SFIDA A:
Per favore, trascrivi in forma di tabella Markdown le righe dell'elenco dalla riga con "Task: Click the Google logo text" fino alla riga con "point(285,79)" inclusa, omettendo quelle vuote. Usa le colonne Riga, con il numero progressivo, e Contenuto, con il testo della riga.
==========
In questo contesto è nata quella che gli esperti definiscono la cosiddetta mafia dell’acqua: una rete di interessi che coinvolge funzionari ministeriali, consulenti e appaltatori legati al Corpo delle Guardie Rivoluzionarie. Un sistema che ha tratto profitto dal caos idrico, alimentando un circolo vizioso di sprechi, corruzione e degrado ambientale. Il Time ha denunciato come questi gruppi si arricchiscano proprio mentre intere comunità rurali vengono abbandonate, i pozzi si prosciugano e milioni di iraniani rimangono senz’acqua potabile.

Non è solo un disastro ambientale: è una crisi di sistema che intreccia politica, economia e sopravvivenza e la scelta di spostare la capitale non basterà a risolvere un problema così radicato della società iraniana.

L’Iran sposta la capitale: ecco quali saranno le conseguenze

Il trasferimento della capitale nella regione costiera di Makran, ad ogni modo, se non risolve totalmente il problema idrico, rappresenta comunque svolta storica per l’Iran, sotto altri punti di vista. La nuova area, situata sul Golfo Persico di fronte a Dubai, garantisce accesso diretto al mare e alla desalinizzazione, oltre a nuove opportunità commerciali e geopolitiche.
==========
SFIDA B:
Rispondi a queste domande sul brano:
(i) Chi coinvolge la rete di interessi chiamata mafia dell'acqua?
(ii) In quale regione verrà trasferita la capitale?
(iii) Di fronte a quale città si trova la nuova area?
==========
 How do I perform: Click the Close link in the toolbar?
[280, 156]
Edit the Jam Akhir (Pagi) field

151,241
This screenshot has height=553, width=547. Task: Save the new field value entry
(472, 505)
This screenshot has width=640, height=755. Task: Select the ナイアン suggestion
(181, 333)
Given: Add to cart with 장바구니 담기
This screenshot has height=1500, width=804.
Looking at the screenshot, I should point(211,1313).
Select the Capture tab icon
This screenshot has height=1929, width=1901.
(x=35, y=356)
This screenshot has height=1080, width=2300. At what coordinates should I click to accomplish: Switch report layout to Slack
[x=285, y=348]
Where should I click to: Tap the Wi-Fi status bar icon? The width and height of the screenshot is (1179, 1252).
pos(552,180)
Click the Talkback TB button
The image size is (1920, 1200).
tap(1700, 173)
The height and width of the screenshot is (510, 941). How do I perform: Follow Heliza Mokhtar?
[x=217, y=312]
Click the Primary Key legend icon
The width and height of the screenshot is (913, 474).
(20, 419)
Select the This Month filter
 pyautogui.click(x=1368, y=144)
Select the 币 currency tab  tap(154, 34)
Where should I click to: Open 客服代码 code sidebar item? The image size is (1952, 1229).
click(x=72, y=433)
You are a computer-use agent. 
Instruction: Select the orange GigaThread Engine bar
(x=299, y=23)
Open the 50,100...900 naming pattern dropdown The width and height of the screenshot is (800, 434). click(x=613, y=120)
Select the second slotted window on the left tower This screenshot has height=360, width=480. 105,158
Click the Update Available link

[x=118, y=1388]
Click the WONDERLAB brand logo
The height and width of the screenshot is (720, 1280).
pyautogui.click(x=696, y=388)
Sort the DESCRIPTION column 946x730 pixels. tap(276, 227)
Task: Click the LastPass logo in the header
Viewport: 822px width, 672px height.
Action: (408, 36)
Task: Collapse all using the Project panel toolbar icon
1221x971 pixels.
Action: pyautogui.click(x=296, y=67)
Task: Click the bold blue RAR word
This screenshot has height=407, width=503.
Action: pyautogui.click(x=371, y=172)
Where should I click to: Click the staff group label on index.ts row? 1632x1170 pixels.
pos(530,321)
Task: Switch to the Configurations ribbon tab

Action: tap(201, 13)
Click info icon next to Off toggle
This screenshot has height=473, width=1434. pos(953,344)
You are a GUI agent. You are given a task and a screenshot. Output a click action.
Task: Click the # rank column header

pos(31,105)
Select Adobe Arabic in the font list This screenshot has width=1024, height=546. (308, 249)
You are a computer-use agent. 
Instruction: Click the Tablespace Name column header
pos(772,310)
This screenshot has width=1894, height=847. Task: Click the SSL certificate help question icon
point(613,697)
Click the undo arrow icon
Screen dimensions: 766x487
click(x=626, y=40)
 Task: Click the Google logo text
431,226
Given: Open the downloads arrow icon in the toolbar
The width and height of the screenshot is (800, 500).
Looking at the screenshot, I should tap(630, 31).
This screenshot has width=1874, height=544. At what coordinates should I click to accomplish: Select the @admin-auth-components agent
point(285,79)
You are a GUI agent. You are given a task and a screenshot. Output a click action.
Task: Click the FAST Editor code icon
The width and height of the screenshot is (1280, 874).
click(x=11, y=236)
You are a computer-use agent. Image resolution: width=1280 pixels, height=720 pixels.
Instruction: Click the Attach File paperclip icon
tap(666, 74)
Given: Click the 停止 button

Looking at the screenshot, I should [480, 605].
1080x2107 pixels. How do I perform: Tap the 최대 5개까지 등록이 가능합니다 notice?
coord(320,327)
==========
RISPOSTA SCRITTA A:
| Riga | Contenuto |
|---|---|
| 1 |  Task: Click the Google logo text |
| 2 | 431,226 |
| 3 | Given: Open the downloads arrow icon in the toolbar |
| 4 | The width and height of the screenshot is (800, 500). |
| 5 | Looking at the screenshot, I should tap(630, 31). |
| 6 | This screenshot has width=1874, height=544. At what coordinates should I click to accomplish: Select the @admin-auth-components agent |
| 7 | point(285,79) |

RISPOSTA SCRITTA B:
(i) Funzionari ministeriali, consulenti e appaltatori legati al Corpo delle Guardie Rivoluzionarie.
(ii) Nella regione costiera di Makran.
(iii) Di fronte a Dubai, sul Golfo Persico.